## Extract

"""

The assertion was rubbished by crossbench MP and doctor Kerryn Phelps, the primary architect of the legislation, who said it was nonsense to suggest the small caseload would squeeze Australia’s hospital system.
Mr Dutton confirmed the final four minors on Nauru, along with their families, left by plane for the United States on Wednesday, to be resettled under the arrangement struck by former prime minister Malcolm Turnbull.
He said it was “a big day” and “a big achievement” for the Coalition government after Labor put thousands of children into immigration detention, including on Nauru.
But Mr Dutton immediately dialled up his attack on Labor’s support for the medical transfer legislation, which will allow critically ill refugees and asylum seekers to come to Australia for treatment, claiming it would result in Australians missing out on healthcare at hospitals.
The law passed against the minority government’s wishes with the support of Labor and the crossbench.
“People who need medical services are going to be displaced from those services, because if you bring hundreds and hundreds of people from Nauru and Manus down to our country, they are going to go into the health network,” Mr Dutton told reporters in Brisbane on Thursday.
“I don’t want to see Australians who are in waiting lines at public hospitals kicked off those waiting lines because people from Nauru and Manus are now going to access those health services.
“I don’t want to see Australians who are on waiting lists for housing, or already occupying housing, being kicked out of that housing because of people arriving off Manus and Nauru. It’s not fair … these people are conning us.”
The claims drew a harsh response from Dr Kerryn Phelps, who was a primary architect of the medical transfers legislation.
About 1000 refugees and asylum seekers remain on Manus and Nauru, but Dr Phelps said only about 70 required treatment and it was “just cruel” of Mr Dutton to target “vulnerable Australians” with a false scare campaign.
According to the Australian Institute of Health and Welfare there were 701 public hospitals in Australia in 2015-16 with 61,000 hospital beds. A further 630 private hospitals provided another 33,100 beds.
“We’re talking about 70 people who are likely to need [an] urgent transfer. We know that the system has capacity to look after those people,” Dr Phelps told The Sydney Morning Herald and The Age.

"""

## Given records
"""

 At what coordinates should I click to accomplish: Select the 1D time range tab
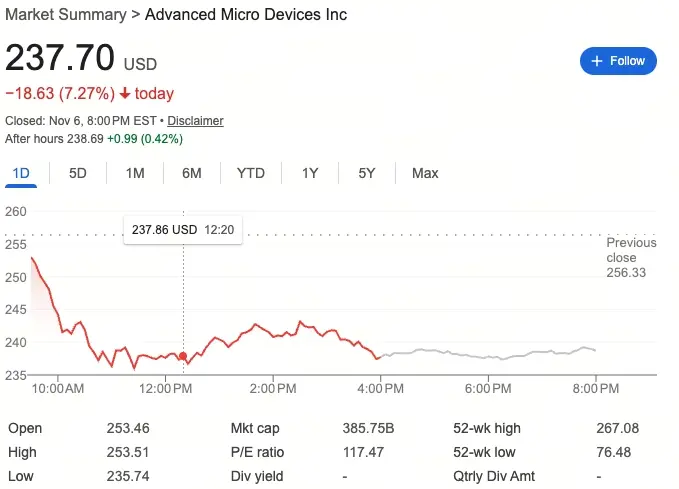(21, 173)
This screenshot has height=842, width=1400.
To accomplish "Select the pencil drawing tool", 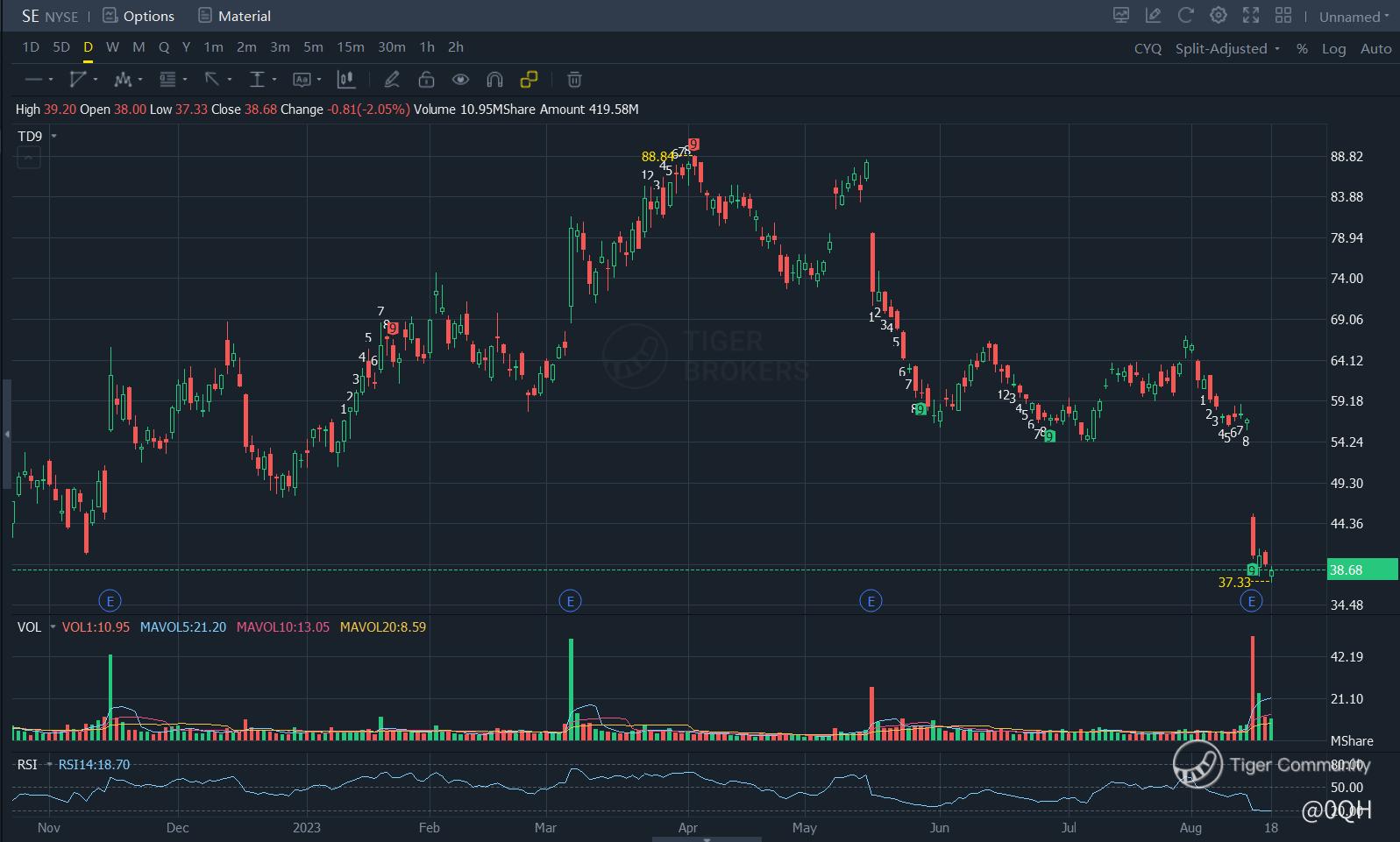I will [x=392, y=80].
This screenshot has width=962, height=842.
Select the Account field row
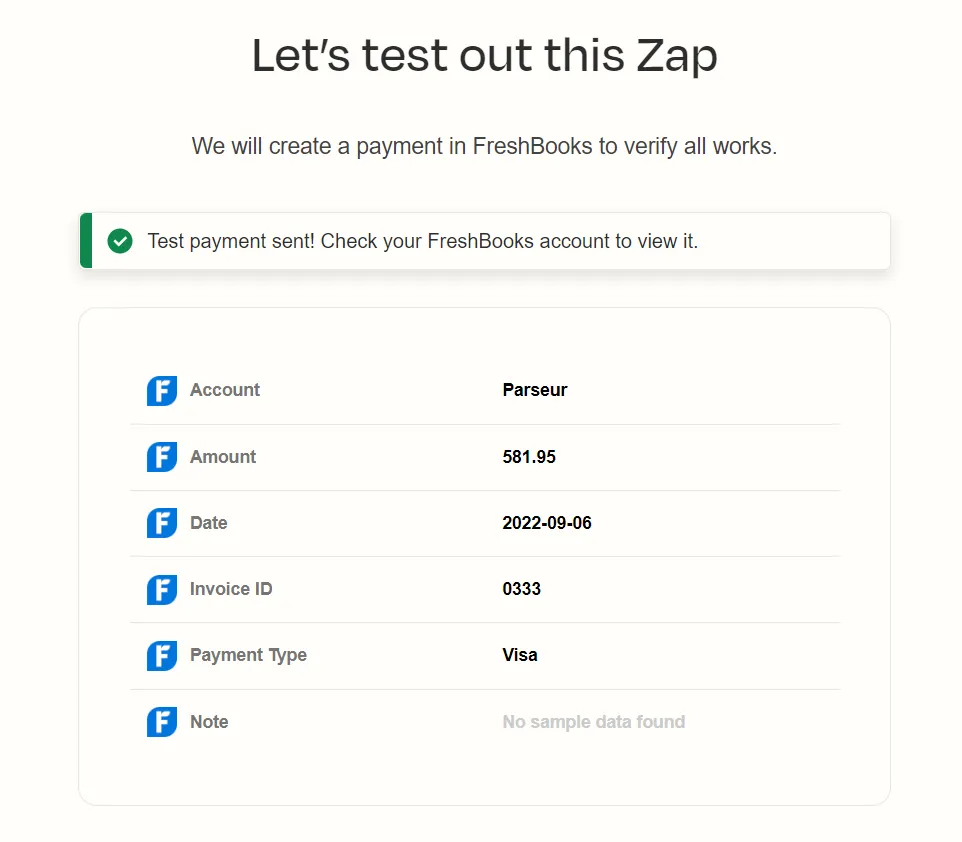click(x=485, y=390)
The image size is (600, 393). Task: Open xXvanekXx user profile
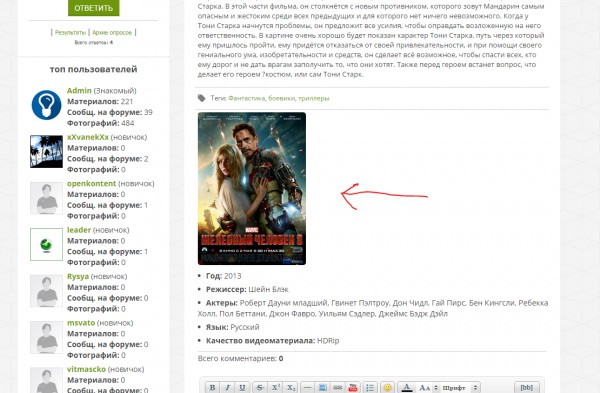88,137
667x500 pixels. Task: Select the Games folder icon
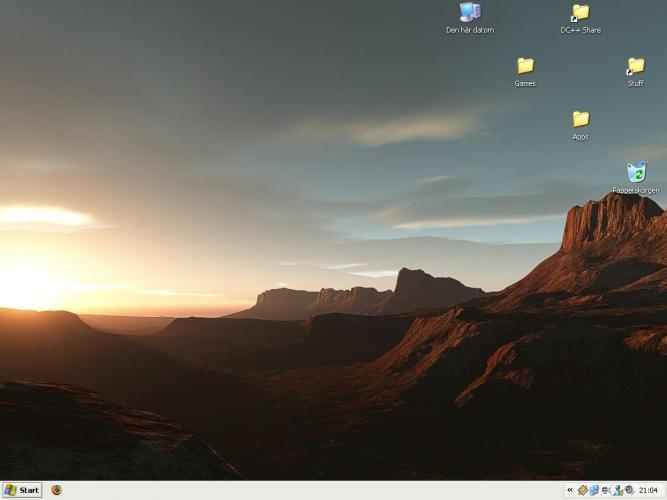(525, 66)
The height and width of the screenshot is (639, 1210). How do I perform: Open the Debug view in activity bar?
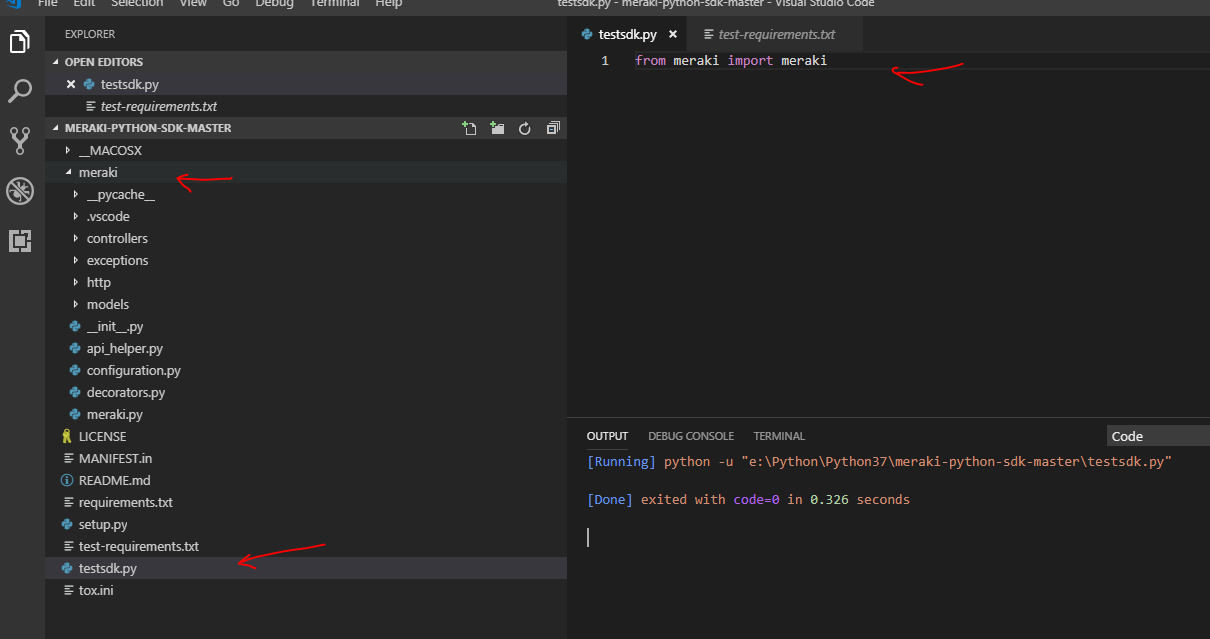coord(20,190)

"""
"""

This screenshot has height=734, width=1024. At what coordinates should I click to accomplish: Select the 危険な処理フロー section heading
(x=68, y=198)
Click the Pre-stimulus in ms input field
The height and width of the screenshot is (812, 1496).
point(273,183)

"""
"""

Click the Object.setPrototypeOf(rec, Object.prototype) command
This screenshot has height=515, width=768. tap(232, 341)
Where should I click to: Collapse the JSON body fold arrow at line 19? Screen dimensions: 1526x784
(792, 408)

"""

## Set of tasks
**1.** Update the passage of the medical transfer article that opens with the words containing "The law passed" and closes with "those health services.", replacing "waiting lines" with "waiting lists" throughout.
**2.** Name every person the medical transfer article identifies by name.

## Solutions for each task
**1.**
The law passed against the minority government’s wishes with the support of Labor and the crossbench.
“People who need medical services are going to be displaced from those services, because if you bring hundreds and hundreds of people from Nauru and Manus down to our country, they are going to go into the health network,” Mr Dutton told reporters in Brisbane on Thursday.
“I don’t want to see Australians who are in waiting lists at public hospitals kicked off those waiting lists because people from Nauru and Manus are now going to access those health services.

**2.**
- Kerryn Phelps
- Mr Dutton
- Malcolm Turnbull